- Chankanai
- Coordinates: 9°45′0″N 79°58′0″E﻿ / ﻿9.75000°N 79.96667°E
- Country: Sri Lanka
- Province: Northern
- District: Jaffna
- DS Division: Valikamam West

= Chankanai =

Chankanai (சங்கானை) is a town located 12 km north-west of Jaffna, Sri Lanka.
==Etymology==

It is believed that the name Chankanai originated from its market roots. This was a famous trading place. The measurements used for rice in old era were "Changazhi", "Nazhi" and "Uzhi". The name originated from a combination of these three measuring containers.

There is a similar place name found in Kerala is known as Changanassery. Both the places are related with markets and trading places.

== History ==
There is a church from Dutch colonial rule that was built by the Portuguese and later improved by the Dutch.

The town's name was during the Dutch colonial rule known as Changane and served as the same name for the upper lever administration parish.

==Geography==

Chankanai is surrounded by Nitchamam, Thottilady, Sandilipay, Kattudai, Sithankerny.
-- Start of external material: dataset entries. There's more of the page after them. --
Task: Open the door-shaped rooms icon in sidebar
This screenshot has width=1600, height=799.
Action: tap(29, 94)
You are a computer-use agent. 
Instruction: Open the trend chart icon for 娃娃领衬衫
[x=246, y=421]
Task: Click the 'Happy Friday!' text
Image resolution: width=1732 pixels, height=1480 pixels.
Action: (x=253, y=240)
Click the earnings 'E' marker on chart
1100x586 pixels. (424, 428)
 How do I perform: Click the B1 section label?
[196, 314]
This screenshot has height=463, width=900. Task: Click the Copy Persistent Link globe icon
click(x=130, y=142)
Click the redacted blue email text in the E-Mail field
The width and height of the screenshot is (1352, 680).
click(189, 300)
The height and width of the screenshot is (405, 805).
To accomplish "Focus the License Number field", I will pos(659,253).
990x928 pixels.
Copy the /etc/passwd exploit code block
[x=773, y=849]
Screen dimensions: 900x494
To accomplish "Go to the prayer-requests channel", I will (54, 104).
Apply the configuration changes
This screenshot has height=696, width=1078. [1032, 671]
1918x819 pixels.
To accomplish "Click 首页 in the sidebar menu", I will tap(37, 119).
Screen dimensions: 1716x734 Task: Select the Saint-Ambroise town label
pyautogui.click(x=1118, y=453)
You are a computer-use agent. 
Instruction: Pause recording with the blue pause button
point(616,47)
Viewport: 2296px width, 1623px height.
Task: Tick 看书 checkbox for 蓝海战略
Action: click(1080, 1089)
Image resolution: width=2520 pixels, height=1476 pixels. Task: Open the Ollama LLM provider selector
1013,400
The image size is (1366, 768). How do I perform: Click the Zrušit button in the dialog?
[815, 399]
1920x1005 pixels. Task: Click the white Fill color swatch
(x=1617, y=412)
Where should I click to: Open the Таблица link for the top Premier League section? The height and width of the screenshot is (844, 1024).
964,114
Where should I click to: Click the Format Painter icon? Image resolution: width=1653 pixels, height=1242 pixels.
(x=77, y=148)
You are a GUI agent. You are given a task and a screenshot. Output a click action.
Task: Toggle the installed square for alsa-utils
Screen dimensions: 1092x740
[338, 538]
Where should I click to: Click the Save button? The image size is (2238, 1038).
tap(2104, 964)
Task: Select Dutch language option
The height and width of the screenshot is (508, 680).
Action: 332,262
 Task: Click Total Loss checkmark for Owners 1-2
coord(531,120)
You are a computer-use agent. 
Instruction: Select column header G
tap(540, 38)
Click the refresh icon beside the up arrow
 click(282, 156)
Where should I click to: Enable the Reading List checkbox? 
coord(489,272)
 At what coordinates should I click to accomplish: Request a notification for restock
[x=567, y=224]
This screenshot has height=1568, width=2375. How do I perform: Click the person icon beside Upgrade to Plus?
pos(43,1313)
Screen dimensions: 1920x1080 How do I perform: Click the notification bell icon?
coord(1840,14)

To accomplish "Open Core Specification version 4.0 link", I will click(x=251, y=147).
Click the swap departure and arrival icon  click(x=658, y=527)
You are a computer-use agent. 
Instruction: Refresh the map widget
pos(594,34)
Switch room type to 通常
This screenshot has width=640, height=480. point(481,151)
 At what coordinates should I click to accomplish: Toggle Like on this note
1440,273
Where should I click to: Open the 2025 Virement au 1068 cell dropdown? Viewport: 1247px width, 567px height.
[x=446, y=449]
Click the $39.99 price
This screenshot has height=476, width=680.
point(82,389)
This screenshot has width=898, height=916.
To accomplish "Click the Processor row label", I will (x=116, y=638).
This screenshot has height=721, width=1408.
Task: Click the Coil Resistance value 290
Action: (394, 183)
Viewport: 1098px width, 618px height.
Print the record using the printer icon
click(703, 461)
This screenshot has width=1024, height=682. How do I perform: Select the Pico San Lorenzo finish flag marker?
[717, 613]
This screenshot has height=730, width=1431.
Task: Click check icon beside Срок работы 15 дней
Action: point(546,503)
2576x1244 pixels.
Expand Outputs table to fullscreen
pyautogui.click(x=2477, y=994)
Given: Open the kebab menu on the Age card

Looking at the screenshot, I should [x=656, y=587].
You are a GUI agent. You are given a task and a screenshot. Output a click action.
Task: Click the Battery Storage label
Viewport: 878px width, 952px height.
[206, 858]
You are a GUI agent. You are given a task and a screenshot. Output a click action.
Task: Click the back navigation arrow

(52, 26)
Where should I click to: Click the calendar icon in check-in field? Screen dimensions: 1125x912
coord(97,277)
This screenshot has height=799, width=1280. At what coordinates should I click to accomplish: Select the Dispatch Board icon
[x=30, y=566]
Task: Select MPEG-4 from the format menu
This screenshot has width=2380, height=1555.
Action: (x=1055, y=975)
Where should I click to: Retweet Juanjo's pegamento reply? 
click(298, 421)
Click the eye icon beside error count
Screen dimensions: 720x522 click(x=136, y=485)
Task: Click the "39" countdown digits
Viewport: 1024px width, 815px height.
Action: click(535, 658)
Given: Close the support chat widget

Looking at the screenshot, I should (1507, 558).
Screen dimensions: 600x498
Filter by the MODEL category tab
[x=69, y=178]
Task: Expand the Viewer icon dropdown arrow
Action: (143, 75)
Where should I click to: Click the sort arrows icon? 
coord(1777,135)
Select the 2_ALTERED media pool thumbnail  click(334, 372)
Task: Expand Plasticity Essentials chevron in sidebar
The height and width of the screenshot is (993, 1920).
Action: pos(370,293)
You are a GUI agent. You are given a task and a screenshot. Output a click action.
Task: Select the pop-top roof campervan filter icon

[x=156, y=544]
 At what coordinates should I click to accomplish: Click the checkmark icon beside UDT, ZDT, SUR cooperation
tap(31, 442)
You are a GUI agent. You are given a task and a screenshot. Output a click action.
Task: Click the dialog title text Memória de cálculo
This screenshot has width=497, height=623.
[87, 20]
=== Political Division ===
Chankanai Town is administratively divided among the Grama Niladhari Divisions of Chankanai Centre, Chankanai West, Chankanai South, and Chankanai East. These divisions fall under the Divisional Secretariat of Valikamam West of Jaffna District.

=== Urban Development ===
The town of Chankanai is currently classified as a third-order city, and according to the Jaffna District Urban Development Plan 2034, it is expected to be upgraded to a second-order city. This reflects the development potential of Valikamam West.

== Health ==
Chankanai has a Peripheral Unit government hospital, called Chankanai Divisional Hospital, with 76 beds as of 2010. It is controlled by the provincial government in Jaffna and is also the only hospital in Northern Province that provides telemetry services for neurorehabilitation.